» **Task set**:
• a. In the Acadia camping passage, which loop and campground was the site assigned in?
• b. From the Acadia camping passage, output the span that begins at the words "We arrived at" and stops after "exploring yet to do.".
• c. Condense the paragraph of the Acadia camping passage that opens "We arrived at Acadia National Park" into a short bulleted list that keeps its main facts.

We arrived at Acadia National Park in the late afternoon and were assigned “a quiet site” in the B loop at Blackwoods campground. It didn’t take us long to set up camp — less than 10 minutes for our tent and another couple of minutes for our hammock. After being cooped up for hours in the car we welcomed the chance to mill about the campsite, sway in our hammock, and eat a snack or two. It just so happened that we arrived on the longest day of the year — the summer solstice. Golden dappled light peered through the tall trees and it felt as if the entirety of summer was stretched out in front of us: sunny warm days, sleeping beneath the trees, lazy naps in hammocks, the smell of pine trees, campgrounds and campfires. And lots and lots of exploring yet to do.

» **Excerpted data**:

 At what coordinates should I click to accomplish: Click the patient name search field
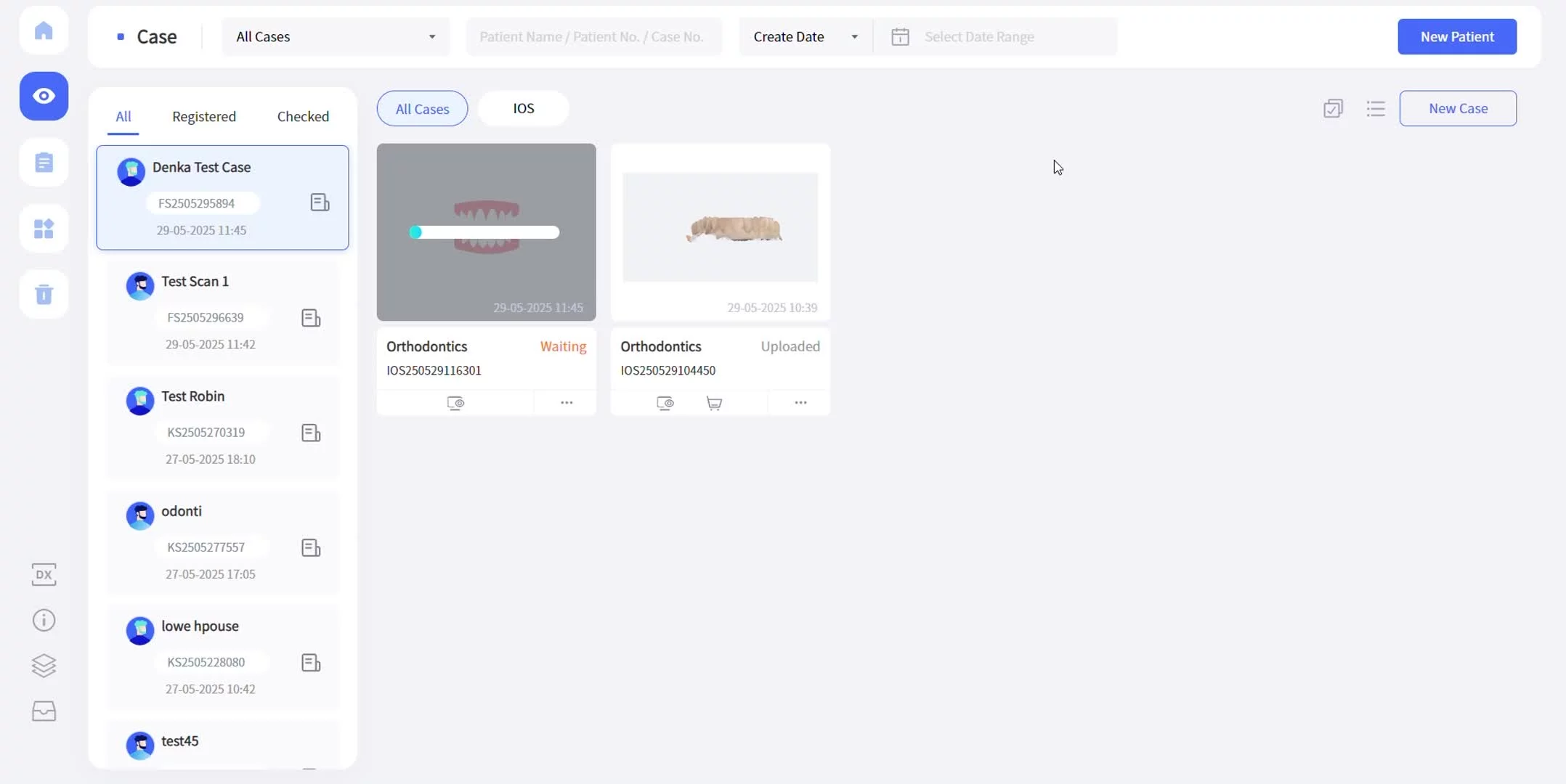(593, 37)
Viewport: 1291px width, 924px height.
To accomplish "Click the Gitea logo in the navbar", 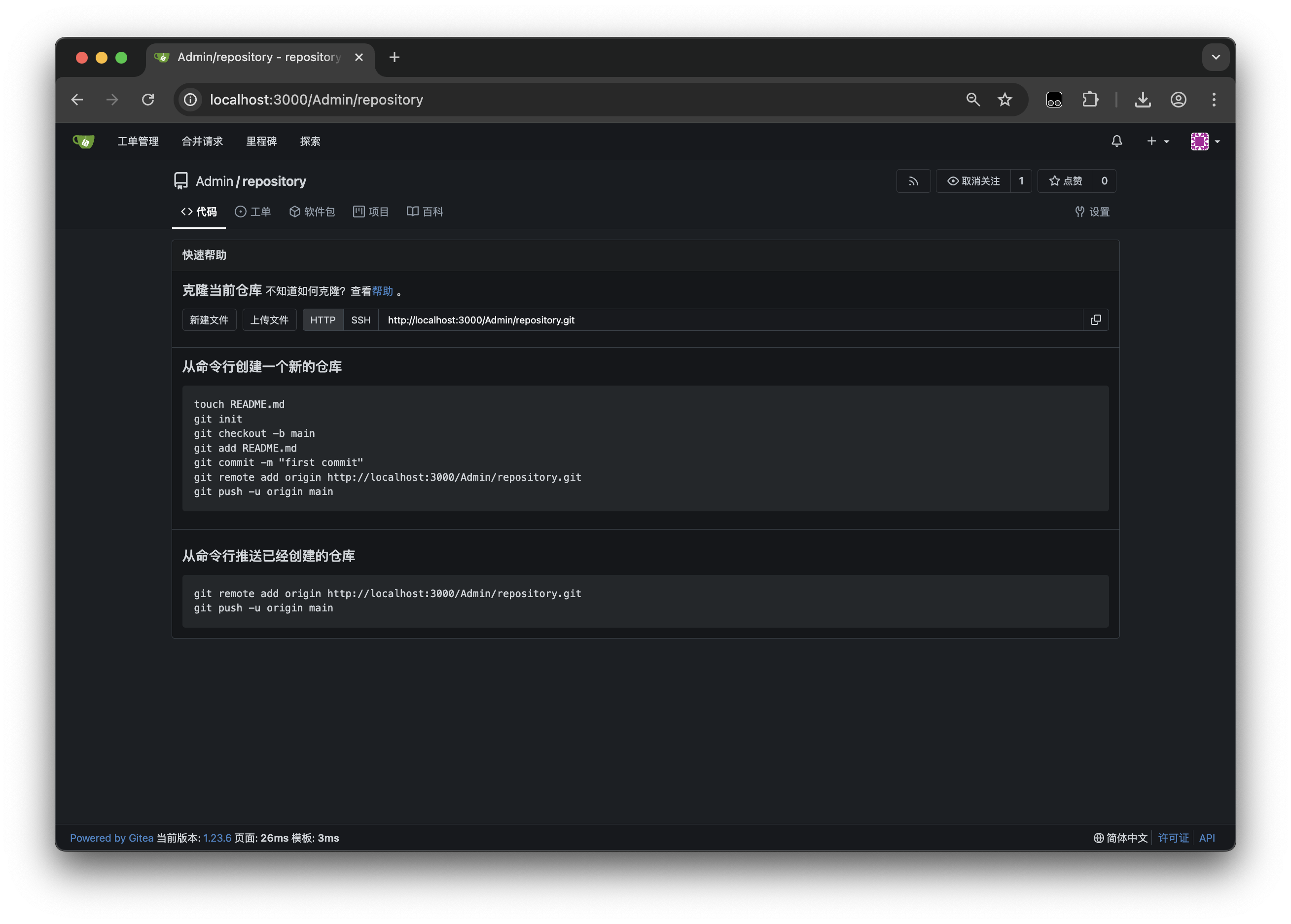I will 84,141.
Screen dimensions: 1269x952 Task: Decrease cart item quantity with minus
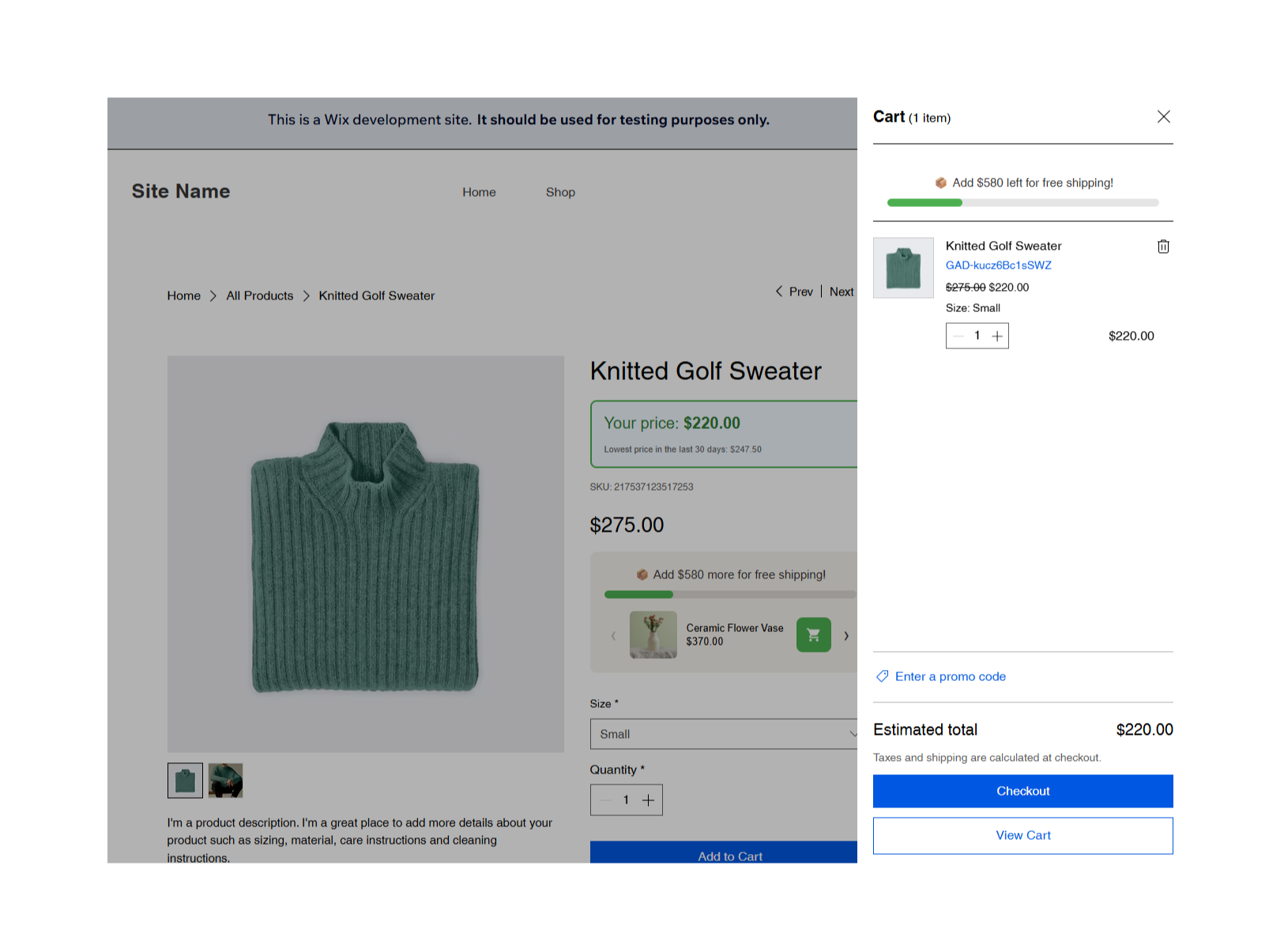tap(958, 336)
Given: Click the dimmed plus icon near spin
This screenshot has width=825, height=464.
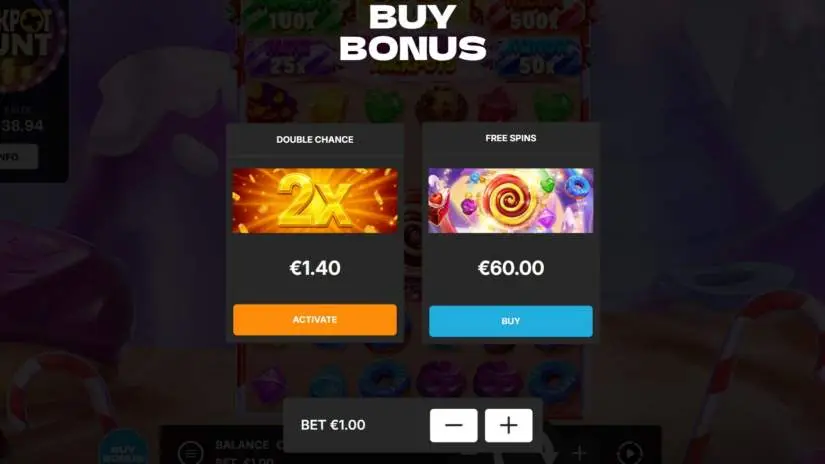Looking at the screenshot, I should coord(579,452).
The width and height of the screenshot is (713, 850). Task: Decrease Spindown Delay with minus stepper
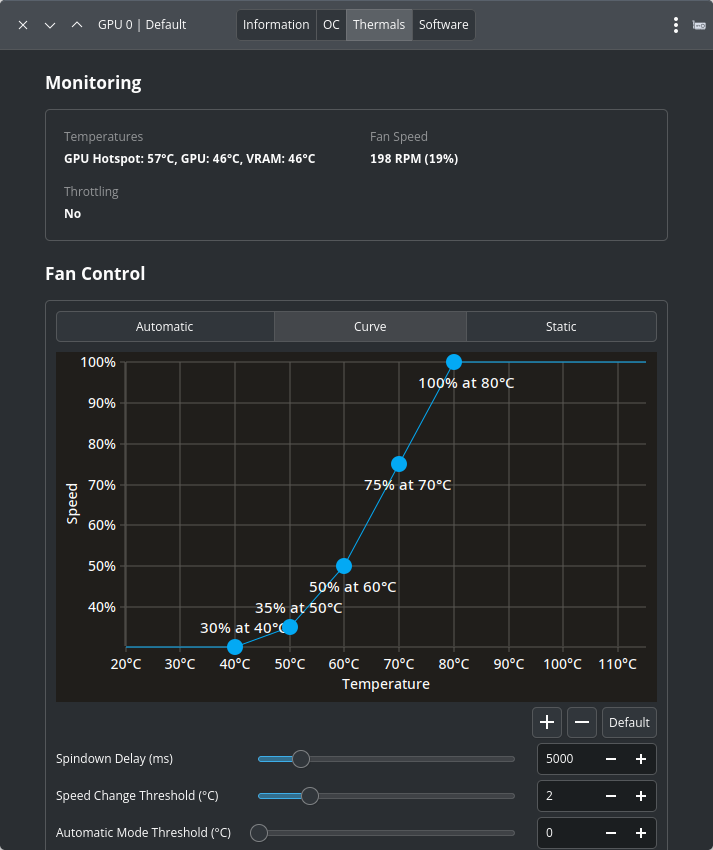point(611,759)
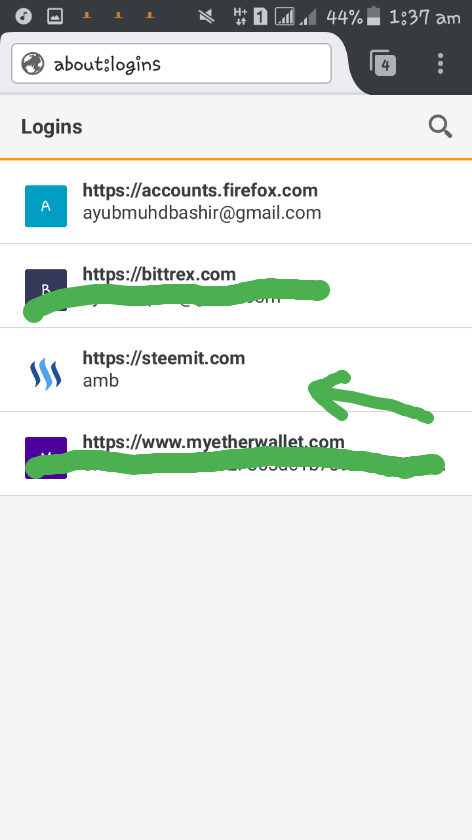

» **Answers to the exercise**:
• a. The B loop at Blackwoods campground.

• b.
We arrived at Acadia National Park in the late afternoon and were assigned “a quiet site” in the B loop at Blackwoods campground. It didn’t take us long to set up camp — less than 10 minutes for our tent and another couple of minutes for our hammock. After being cooped up for hours in the car we welcomed the chance to mill about the campsite, sway in our hammock, and eat a snack or two. It just so happened that we arrived on the longest day of the year — the summer solstice. Golden dappled light peered through the tall trees and it felt as if the entirety of summer was stretched out in front of us: sunny warm days, sleeping beneath the trees, lazy naps in hammocks, the smell of pine trees, campgrounds and campfires. And lots and lots of exploring yet to do.

• c.
- Arrived at Acadia National Park in the late afternoon and got "a quiet site" in the B loop at Blackwoods campground.
- Set up the tent in under 10 minutes and the hammock in a couple more.
- After hours in the car, spent time milling about, swaying in the hammock and snacking.
- Arrived on the summer solstice, the longest day of the year.
- Golden light through the tall trees made the whole summer feel ahead: sunny days, sleeping under trees, hammock naps, pine smells, campfires and much exploring still to do.